Reader involvement. # How often do readers chime in with thoughtful comments? The vast majority of blogs allow readers to follow up with their own commentary. The frequency and thoughtfulness of reader comments indicates audience engagement.

Traffic volume. # Traffic is the natural result of audience loyalty and involvement, and it's an objective measure of a blog's impact. A handy yardstick for measuring blog traffic is #www.Alexa.com#, which provides estimated traffic reports on many Web sites.

At Alexa.com, click Traffic Rankings at the top navigation bar. Enter the address of the blog you want to evaluate and click Get Traffic Details. For most blogs, you'll see an Alexa rank from 1 (the most-visited site on the Web) to about 5 million, meaning very low readership. For the top 100,000 sites, Alexa provides detailed traffic estimates. Under the heading #Explore this site#, you'll see these links:

Traffic Details shows the blog's relative reach and number of page views, and whether traffic is trending up or down.

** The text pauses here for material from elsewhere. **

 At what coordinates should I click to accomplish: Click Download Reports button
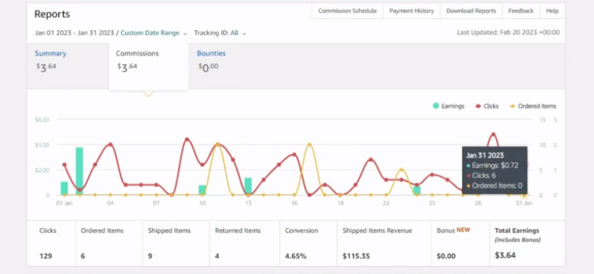471,11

Related Links shows other sites popular with the same audience. Here you can discover more blogs frequented by your target audience.

Sites Linking In shows which sites, ranked by authority, have incoming links to the blog. Follow these links, and you'll find more sites targeting your audience.

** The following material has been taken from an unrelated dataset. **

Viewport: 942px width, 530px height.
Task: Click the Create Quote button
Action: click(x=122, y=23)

Depending on how narrowly focused your book is, you may find only a few relevant quality blogs, and that's fine. It's better to focus on a small, well-qualified audience who will respond to your book instead of a general audience where you'll have little impact.

Alexa's reports aren't foolproof; they're drawn from a small sample of Web users who use its browser toolbar. Rankings for high-traffic sites are more statistically accurate than reports for niche sites. In any case, Alexa is a handy, free source of objective information about Web traffic, and is more accurate than anecdotal reports. Bloggers and Webmasters are notorious for overestimating their traffic.

Alexa, which is a subsidiary of Amazon.com, isn't limited to blogs, so you can use it to find all sorts of Web sites targeting your niche. Another good source of traffic estimates is #www.MetricsMarket.com#.